TEXTE FOURNI:
##############################

On a donc définit un jour solaire moyen de 86400 secondes soit 24H 0mn 0s à partir de l'année qui intègre toutes ces variations plus ou moins rapides et de ce fait se trouve un peu plus constante.
Mais voici que des horloges très précises sont arrivées, d'abord à quartz, puis dites atomiques. On s'est aperçu que la Terre ne tournait pas rond. (Pour ça, me direz-vous, on n'a pas besoin des astronomes pour se rendre compte que ça tourne pas rond sur notre Terre... Mais revenons au sujet.) Ainsi la seconde n'est plus rattachée a la durée de rotation de la Terre mais à 9 192 631 770 fois la durée de la période de la radiation correspondant à la transition entre deux niveaux hyperfins de l'état fondamental de l'atome de césium 133. Ouf c'est passé ! Cette période est extrêmement stable, elle cumule moins de 1s d'écart en 300 millions d'années. Ainsi par rapport à cet étalon qui maintenant synchronise nos horloges, la Terre actuellement ralentit et pour que le passage au midi solaire ne s'écarte pas trop progressivement du midi de nos horloges, on est amené à retarder de temps en temps ces dernières de 1s. Le dernier ajustement a eu lieu le 1er janvier 2009 à 0h 59mn 59s (heure légale). En fait, on a ralenti les dernières secondes de 2008 pour laisser à la Terre le temps de rattraper son retard. Il se peut que l'on ait besoin un jour de faire l'inverse, cela ne s'est encore jamais produit et depuis 1972 date du premier recalage on a donné 23s à la Terre pour rattraper son retard. La prochaine remise à l'heure est prévue en 2012-2013.

##############################

ENTRÉES FOURNIES:
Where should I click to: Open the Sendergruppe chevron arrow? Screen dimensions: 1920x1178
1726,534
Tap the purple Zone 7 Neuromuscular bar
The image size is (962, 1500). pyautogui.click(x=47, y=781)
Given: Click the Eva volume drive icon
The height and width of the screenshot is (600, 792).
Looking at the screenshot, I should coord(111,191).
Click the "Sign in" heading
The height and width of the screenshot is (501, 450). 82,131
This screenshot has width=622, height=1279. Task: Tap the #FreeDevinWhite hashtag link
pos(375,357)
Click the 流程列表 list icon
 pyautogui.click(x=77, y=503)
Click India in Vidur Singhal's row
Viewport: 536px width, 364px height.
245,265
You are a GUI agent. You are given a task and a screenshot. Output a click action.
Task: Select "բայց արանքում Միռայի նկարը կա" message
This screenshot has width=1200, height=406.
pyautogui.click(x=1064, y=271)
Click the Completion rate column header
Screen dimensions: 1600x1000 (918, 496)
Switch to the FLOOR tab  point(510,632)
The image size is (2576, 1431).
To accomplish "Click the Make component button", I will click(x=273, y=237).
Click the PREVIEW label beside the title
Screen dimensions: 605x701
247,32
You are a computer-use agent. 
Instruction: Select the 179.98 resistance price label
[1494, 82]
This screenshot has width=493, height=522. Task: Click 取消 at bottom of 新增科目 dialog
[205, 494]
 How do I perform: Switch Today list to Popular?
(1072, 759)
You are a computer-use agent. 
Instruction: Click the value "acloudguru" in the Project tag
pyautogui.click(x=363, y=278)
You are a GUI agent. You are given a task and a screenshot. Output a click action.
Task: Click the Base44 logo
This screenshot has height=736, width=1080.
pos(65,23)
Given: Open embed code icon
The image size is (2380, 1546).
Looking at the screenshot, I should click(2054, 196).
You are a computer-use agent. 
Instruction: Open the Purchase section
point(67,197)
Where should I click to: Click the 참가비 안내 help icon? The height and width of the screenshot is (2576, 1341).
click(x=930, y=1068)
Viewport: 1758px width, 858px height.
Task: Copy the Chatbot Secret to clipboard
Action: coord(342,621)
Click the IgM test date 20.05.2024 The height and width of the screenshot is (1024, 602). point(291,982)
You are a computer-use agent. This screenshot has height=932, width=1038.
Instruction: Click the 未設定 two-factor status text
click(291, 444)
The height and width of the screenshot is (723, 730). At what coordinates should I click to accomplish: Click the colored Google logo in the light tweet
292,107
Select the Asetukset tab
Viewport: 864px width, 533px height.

##############################

CONSIGNES:
(1) Reformulez en liste numérotée, s'il vous plaît, tout ce qui va de la ligne contenant "Select the Asetukset tab" jusqu'à la fin des entrées, sans les lignes vides.
(2) Poursuivez le texte sur la mesure du temps et la rotation de la Terre à partir de sa dernière phrase.

RÉSULTATS PAR CONSIGNE:
(1)
1. Select the Asetukset tab
2. Viewport: 864px width, 533px height.

(2)
Mais direz-vous, à quoi sert de payer des chercheurs (fort peu rassurez-vous en comparaison de joueurs de football) pour titiller l'epsilon autour de la nanoseconde et même beaucoup moins ? Eh bien je ne donnerai qu'un exemple parmi la bonne demi-douzaine que je pourrais citer. Personne n'est surpris d'entendre la voix de son GPS lui annoncer, quand il retrouve son domicile après un voyage de plusieurs centaines de km : « Vous êtes arrivé » et cela devant la porte de son garage au mètre près ! La mesure du temps qui est à la base du fonctionnement du GPS a besoin de la précision des horloges atomiques et doit même tenir compte de la contraction du temps avec la vitesse (Relativité générale d'A. Einstein).
Ne croyez-vous pas que les astronomes, et beaucoup d'autres chercheurs avec, devraient avoir au moins la même considération que celle que l'on accorde entre autres aux joueurs de football ? J'aime bien le football moi aussi, mais je pense qu'il conviendrait là aussi de mettre de temps en temps les pendules à l'heure.
Mais voilà que Toto lève la main en faisant claquer ses doigts. « M'sieur, M'sieur...le mètre étant lui aussi défini par le multiple d'une longueur d'onde (une radiation de l'isotope 86 du krypton), la seconde est donc rattachée au mètre ! » Et il n'y a plus de problème avec l'œuf et la poule.
Bravo Toto et je lève votre punition.
Ainsi toutes les unités sont liées au mètre, y compris l'Ampère. Les savants de la révolution française ont fait preuve d'une sacrée clairvoyance en établissant le système métrique !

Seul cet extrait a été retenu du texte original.